39.Bölüm & 40.Bölüm

46 6 0
                                    

Selam ışıldayan yıldızlar

Şimdi hemen kendinize sessiz bir köşe bulun ve hikayemize kaldığı yerden devam edin.:)

Keyifli okumalar!

Booool bol yorum yapmayı ve oy vermeyi unutmayalım lütfen⭐

*

Ve gök ağladı her sabah, ben kayboldum yeniden...

39.Bölüm: Batan Kalpler...

*Seni ilgilendirmeyen şeylere vakit ayırma.*

Gözlerimi yavaş yavaş açmaya başladığımda güneş ışıkları gözlerime firar etti. Güneşin ışıklarına yavaş yavaş alışan gözlerimi etrafta gezdirdim.

Ta ki onun yüzünü görene kadar. Koluma sarılmış parmakları onu masum kılıyordu. Gülümseyerek kahverengi saçlarını düzelttim. Kolumdaki ellerini yavaşça kolumdan çektim.

Hareket ettiğinde tedirginlikle sessiz oldum. Uyuduğunu anladığım an rahatladım.

Yatağımdan sessizce kalktım. Elimdeki kanlı sargı bezini çıkarıp çöpe attım. Sessizce odamdan çıkarken yeniden hareket etti. Hareketini durdurduğu an odamdan kendimi attım.

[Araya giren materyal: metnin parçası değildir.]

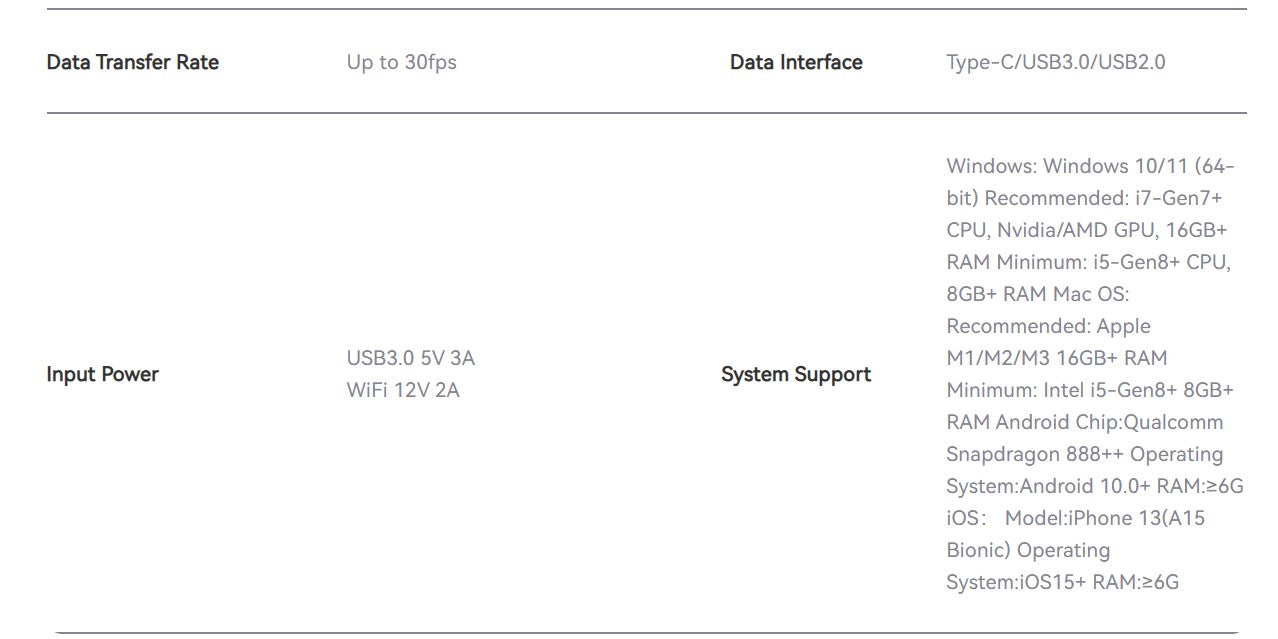Click the Input Power label
1278x639 pixels.
(102, 374)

Abimin odasına girdim. Odada kimsenin olmaması rahatlıyla pansuman çantasını aramaya başladım.

Her yeri aramıştım. Hiçbir yerde yoktu. En son çare komidinin çekmeceleriydi. Birinci çekmecede bulamadığım için stresle umudumu kestim. Son kez çekmeceyi açtım. Aradığım çantayı bulduğum için gülümsedim.

Çekmecenin içinde olan çantayı ellerimin arasına aldım.

"Günaydın güzellik."

Abimin sesini duymamla elimdeki çanta düştü. Arkama dönerek abime baktım. O da yerde duran çantaya baktı. Çömelerek çantayı aldım.
Kapının yanından hızlıca geçecekken abim bileğimi tuttu.

Bileğimi tutan eline baktım.

"İnci! Sargı bezini niye çıkardın?"

Sorduğu soruyla bakışlarımı gözlerine çevirdim.

"Abi ıslandığı için çıkardım. Yoksa mikrop kapacaktı."

Gözlerime bir süre baktı. Bileğimi kendine çekip yatağa oturdu. Onunla berber ben de oturdum.

Çantayı açtı. İçindeki merhemi ve sargı bezini çıkardı. Yeni yeni kabuk bağlamış yarama merhem sürdü. Daha sonra sargı bezini özenle sardı.

Elimi bıraktığında çantanın içine sargı bezini ve merhemi yerleştirdi.

"Abi fark ettin mi? Hep yaramı sen sarıyorsun."

Gülümseyerek bana döndü.

"Olması gereken de bu. Ben olduğum müddetçe her yaranı özenle saracağım. Yeter ki sen iyi ol."

Gülümseyerek yanaklarını sıktım.

"Ya sen nesin? Bana verilen en güzel hediye misin!"

Bir anda yanaklarımı bulan ellerini yüzümden çekmeye çalışsam da sonuç hüsrana uğruyordu.

"Abi yanaklarımı derhal rahat bırak."

Başını olumsuz salladı. Abimi durdurmanın tek yolunu biliyordum.